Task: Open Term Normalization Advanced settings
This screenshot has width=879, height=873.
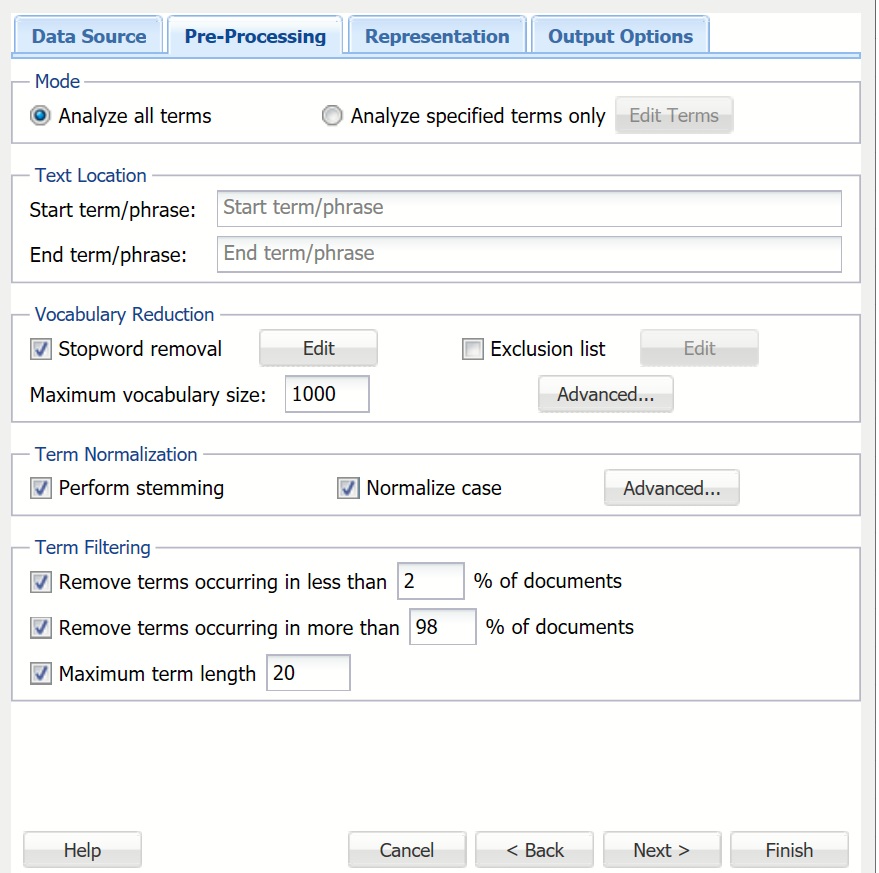Action: pyautogui.click(x=671, y=488)
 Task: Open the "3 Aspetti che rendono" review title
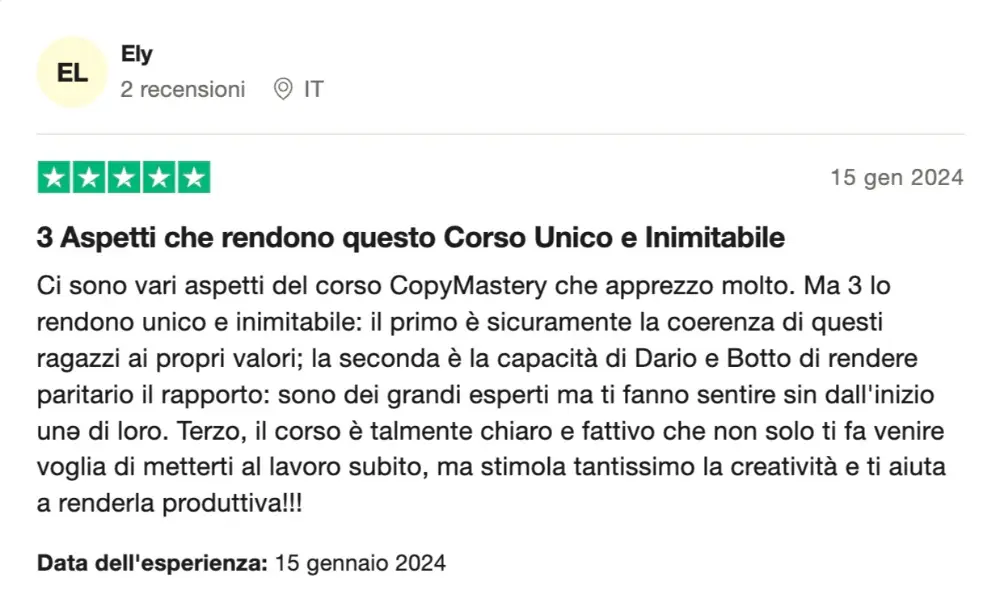pos(410,240)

==============================

Exercise objective:
Above are the records; transcribe them exactly without the pictures.

Output of the exercise:
Task: Open Term Normalization Advanced settings
This screenshot has width=879, height=873.
Action: pyautogui.click(x=671, y=488)
 Task: Open the "3 Aspetti che rendono" review title
pos(410,240)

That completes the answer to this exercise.